Former finance minister and opposition politician Tendai Biti spoke of a “crisis of trust” between the government and a population still traumatized by the hyperinflation caused by the government from 2000 to 2009. “Despite efforts by [Zimbabwe central bank governor] Mangudya, he has not succeeded in convincing Zimbabweans that the bond notes are not another way of re-introducing the Zimbabwean dollar because they do not trust the government anymore.” Elaborating, he said, “Essentially, the social contract has broken down, and so, no matter how much they try to explain it, Zimbabweans will not accept the bond notes.”
Bond Note Blowback
Even if Zimbabwe bond notes are pegged to the dollar, the inability to use them to import food, fuel, and other goods will make then less desirable than “real” dollars. Adding insult to injury, the central bank will convert 40% of all incoming dollar revenues earned from exports into South African rands.
The Zimbabwean public is still haunted over losing its life savings to government money printing just seven years ago. The majority of people distrust the government’s promise that it will not print more than $200 million bond notes, and are causing runs on the nation’s banks as they try to withdraw US dollars. This of course exacerbates the dollar shortage.
The government claims that the Africa Export-Import Bank will “monitor” the issuance of all Zimbabwe bond notes, but fears of a government plot to reintroduce the Zimbabwe dollar reached a fever pitch on news that the International Monetary Fund has no record of Afeximbank issuing any $200 million bond to Zimbabwe.The Afreximbank has no information on its own website regarding the $200 million bond, yet has info on prior loans to Zimbabwe.
Reaction to the Zimbabwe bond notes plan have ranged from lawsuits by a former vice president to near-constant violent clashes between protesters and riot police. Opposition parties are using the unrest to push for President Mugabe to step down or be removed.
A major industry trade group has issued a blanket rejection of Zimbabwe bond notes, announcing that its members will start using the South African rand for transactions. The Confederation of Zimbabwe Industries released a press statement recommending that the bond note plan be scrapped to counter “widespread panic.” Instead, they recommended the government abandon the US dollar and the bond note plan, and embrace the rand as well.
The lack of faith in Zimbabwe’s government has extended to Europe. The German company that was supposed to print the initial batch of bond notes has dropped the contractwith no public explanation.

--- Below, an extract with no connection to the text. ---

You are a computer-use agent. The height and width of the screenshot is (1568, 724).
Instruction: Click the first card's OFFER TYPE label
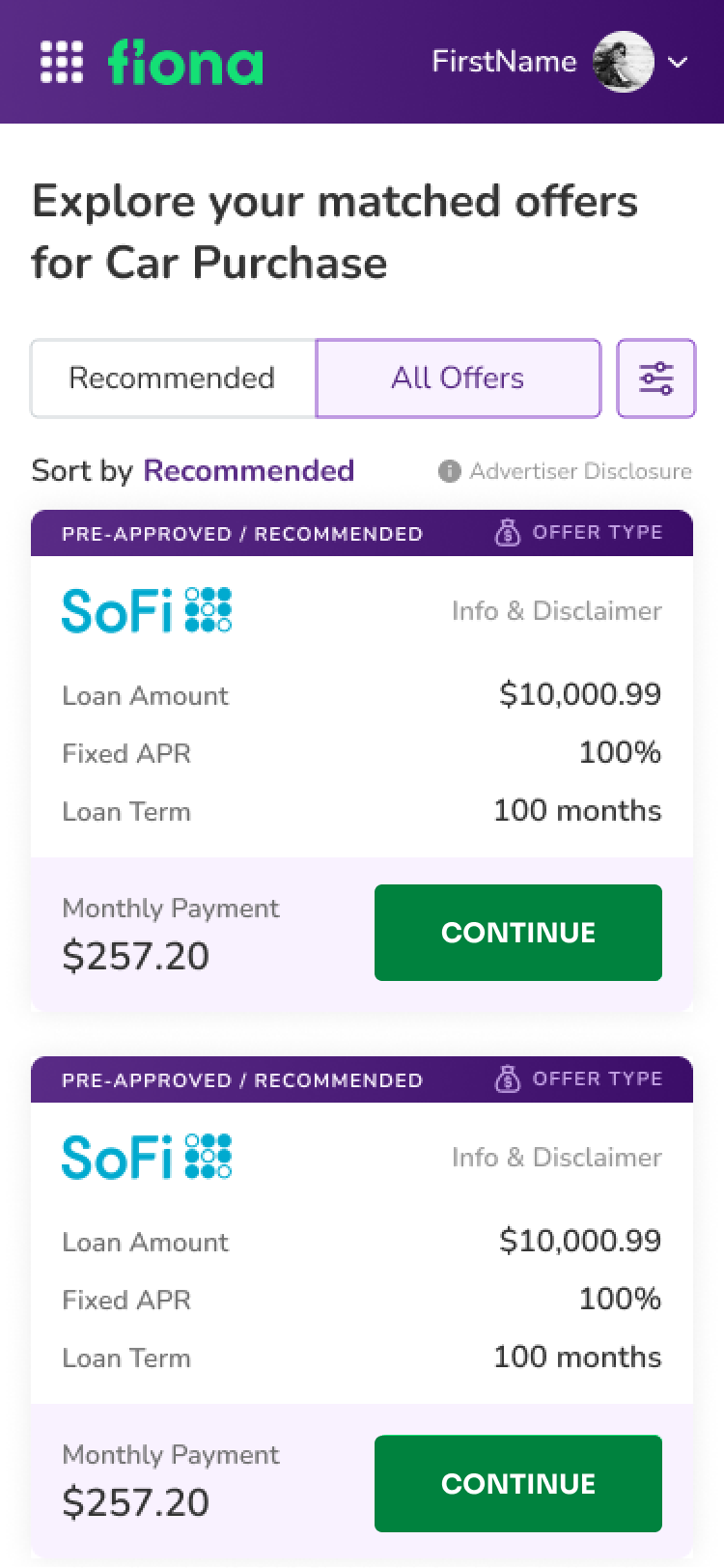598,533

One area that has seen a positive reaction to the whole bond note fiasco is the Zimbabwe stock market. People are rushing to get out of cash and into stocks (notably in companies that have dual listings with another exchange) in order to protect themselves against any economic shock caused by the introduction of bond notes to the Zimbabwean economy. Buying stocks in companies that are also listed with another exchange would allow Zimbabwean investors to move money out of the country while bypassing capital controls. Stocks purchased in Harare could be sold in London, for example, moving the money to safety.